Lines from the one containing "The width and" to the end of the records, both ends included and exactly as written, are the whole answer, and no pictures go in it.
:::::
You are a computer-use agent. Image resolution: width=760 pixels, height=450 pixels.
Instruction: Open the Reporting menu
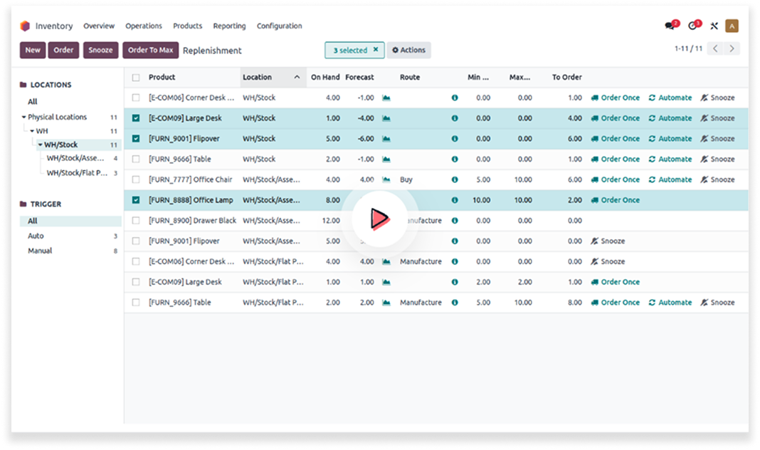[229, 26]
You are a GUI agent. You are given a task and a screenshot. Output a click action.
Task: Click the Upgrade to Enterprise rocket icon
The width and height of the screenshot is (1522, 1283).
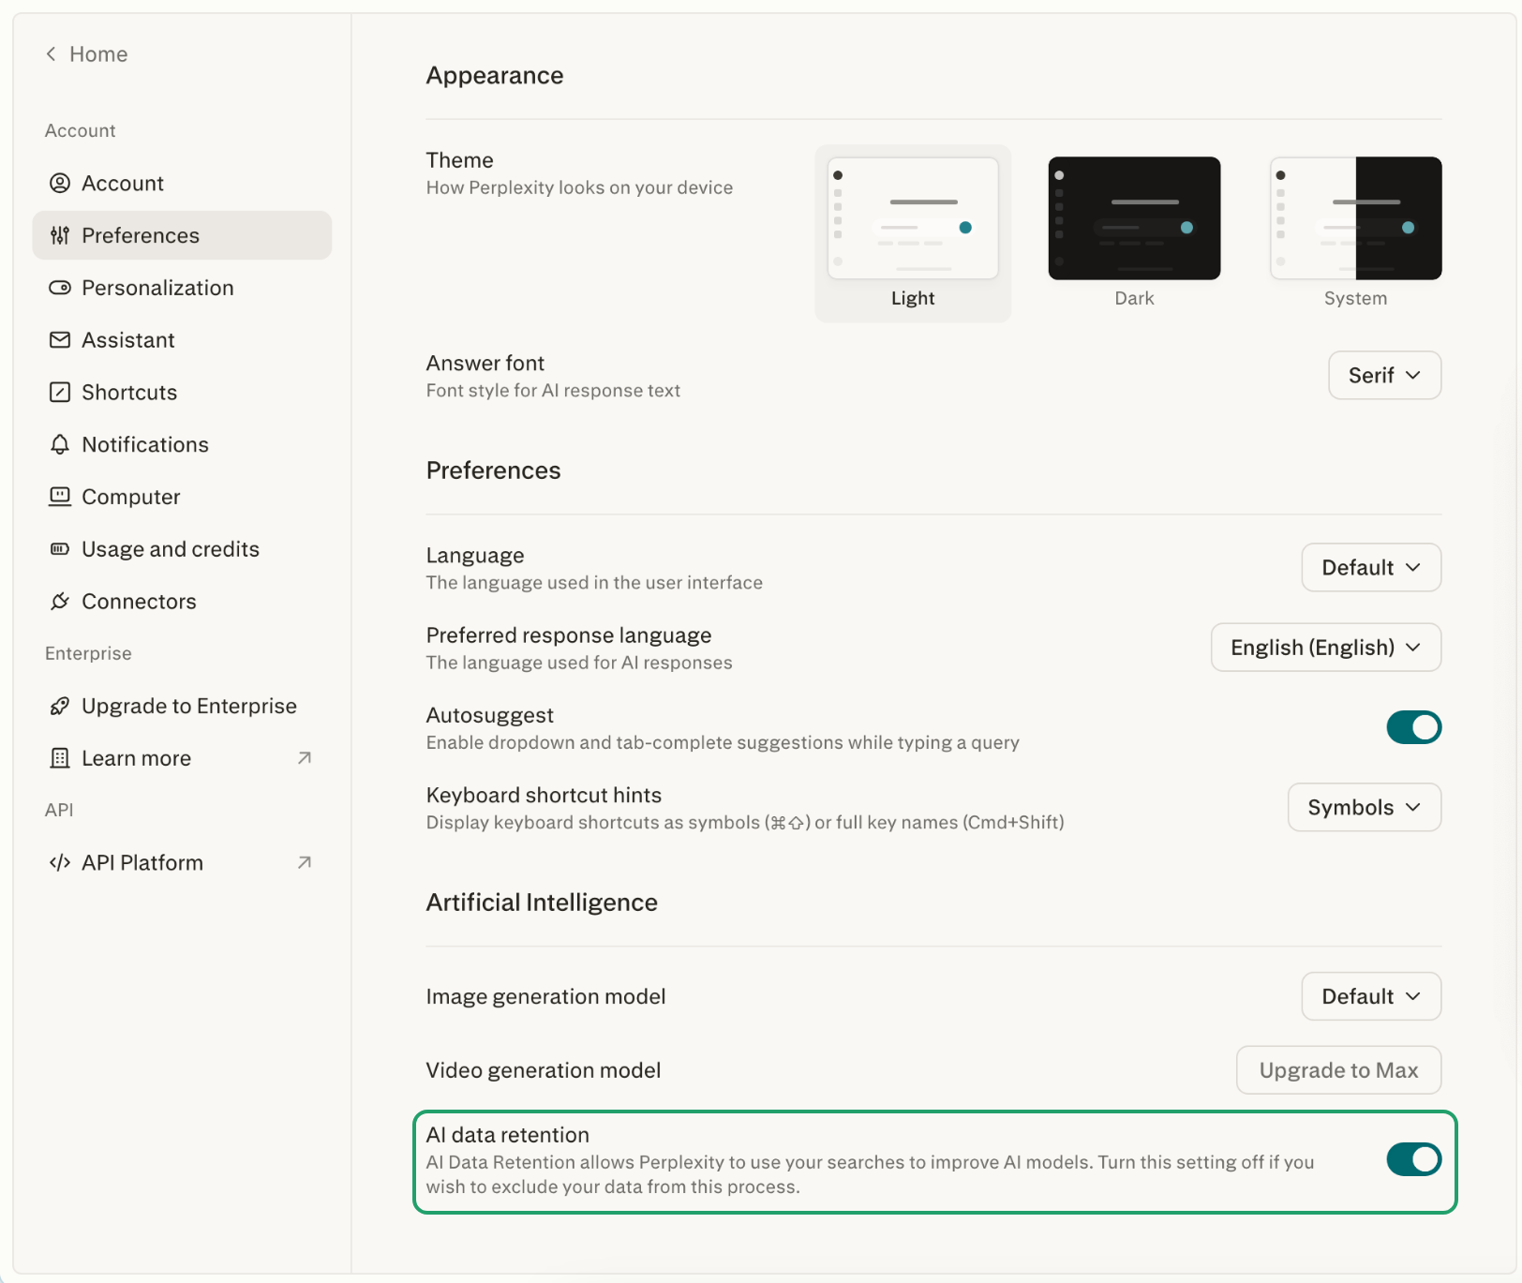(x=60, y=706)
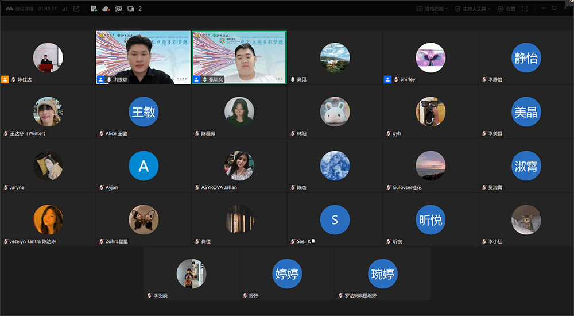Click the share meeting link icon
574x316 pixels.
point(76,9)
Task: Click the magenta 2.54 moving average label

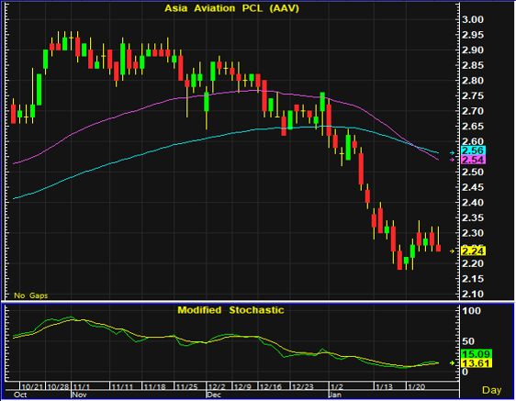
:::::
▸ **RESPONSE TO THIS TASK**:
The width and height of the screenshot is (1522, 1283).
(x=60, y=706)
Click the share meeting link icon
574x316 pixels.
point(76,9)
Task: Click the magenta 2.54 moving average label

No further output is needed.